[Pixel coordinate grounding data]
--- START ---
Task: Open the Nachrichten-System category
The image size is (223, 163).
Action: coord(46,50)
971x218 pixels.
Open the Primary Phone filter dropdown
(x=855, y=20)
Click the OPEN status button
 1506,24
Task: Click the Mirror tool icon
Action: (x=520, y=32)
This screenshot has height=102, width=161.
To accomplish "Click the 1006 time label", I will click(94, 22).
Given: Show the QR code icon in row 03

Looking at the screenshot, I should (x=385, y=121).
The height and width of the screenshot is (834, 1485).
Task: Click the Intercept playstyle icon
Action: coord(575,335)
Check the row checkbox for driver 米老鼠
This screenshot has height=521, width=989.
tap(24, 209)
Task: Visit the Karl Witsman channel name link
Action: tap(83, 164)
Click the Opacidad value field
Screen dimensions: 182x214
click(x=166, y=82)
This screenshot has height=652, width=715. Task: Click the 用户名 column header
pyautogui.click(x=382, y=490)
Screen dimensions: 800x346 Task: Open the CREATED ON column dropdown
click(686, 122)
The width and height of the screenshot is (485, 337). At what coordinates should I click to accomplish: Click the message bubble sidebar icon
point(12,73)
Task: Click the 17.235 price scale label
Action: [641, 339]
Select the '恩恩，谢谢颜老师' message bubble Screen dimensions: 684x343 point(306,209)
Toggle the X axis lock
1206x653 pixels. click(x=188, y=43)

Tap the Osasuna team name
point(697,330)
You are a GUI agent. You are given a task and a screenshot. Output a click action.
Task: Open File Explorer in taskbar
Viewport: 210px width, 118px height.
--- END ---
> [WHAT THIS TASK INVOLVES]: Transcribe all entries exactly as they are given.

> [TASK SOLUTION]:
Task: Open the Nachrichten-System category
The image size is (223, 163).
Action: coord(46,50)
971x218 pixels.
Open the Primary Phone filter dropdown
(x=855, y=20)
Click the OPEN status button
 1506,24
Task: Click the Mirror tool icon
Action: (x=520, y=32)
This screenshot has height=102, width=161.
To accomplish "Click the 1006 time label", I will click(94, 22).
Given: Show the QR code icon in row 03

Looking at the screenshot, I should (x=385, y=121).
The height and width of the screenshot is (834, 1485).
Task: Click the Intercept playstyle icon
Action: coord(575,335)
Check the row checkbox for driver 米老鼠
This screenshot has height=521, width=989.
tap(24, 209)
Task: Visit the Karl Witsman channel name link
Action: tap(83, 164)
Click the Opacidad value field
Screen dimensions: 182x214
click(x=166, y=82)
This screenshot has height=652, width=715. Task: Click the 用户名 column header
pyautogui.click(x=382, y=490)
Screen dimensions: 800x346 Task: Open the CREATED ON column dropdown
click(686, 122)
The width and height of the screenshot is (485, 337). At what coordinates should I click to accomplish: Click the message bubble sidebar icon
point(12,73)
Task: Click the 17.235 price scale label
Action: [641, 339]
Select the '恩恩，谢谢颜老师' message bubble Screen dimensions: 684x343 point(306,209)
Toggle the X axis lock
1206x653 pixels. click(x=188, y=43)

Tap the Osasuna team name
point(697,330)
You are a GUI agent. You are given a task and a screenshot. Output a click action.
Task: Open File Explorer in taskbar
Viewport: 210px width, 118px height.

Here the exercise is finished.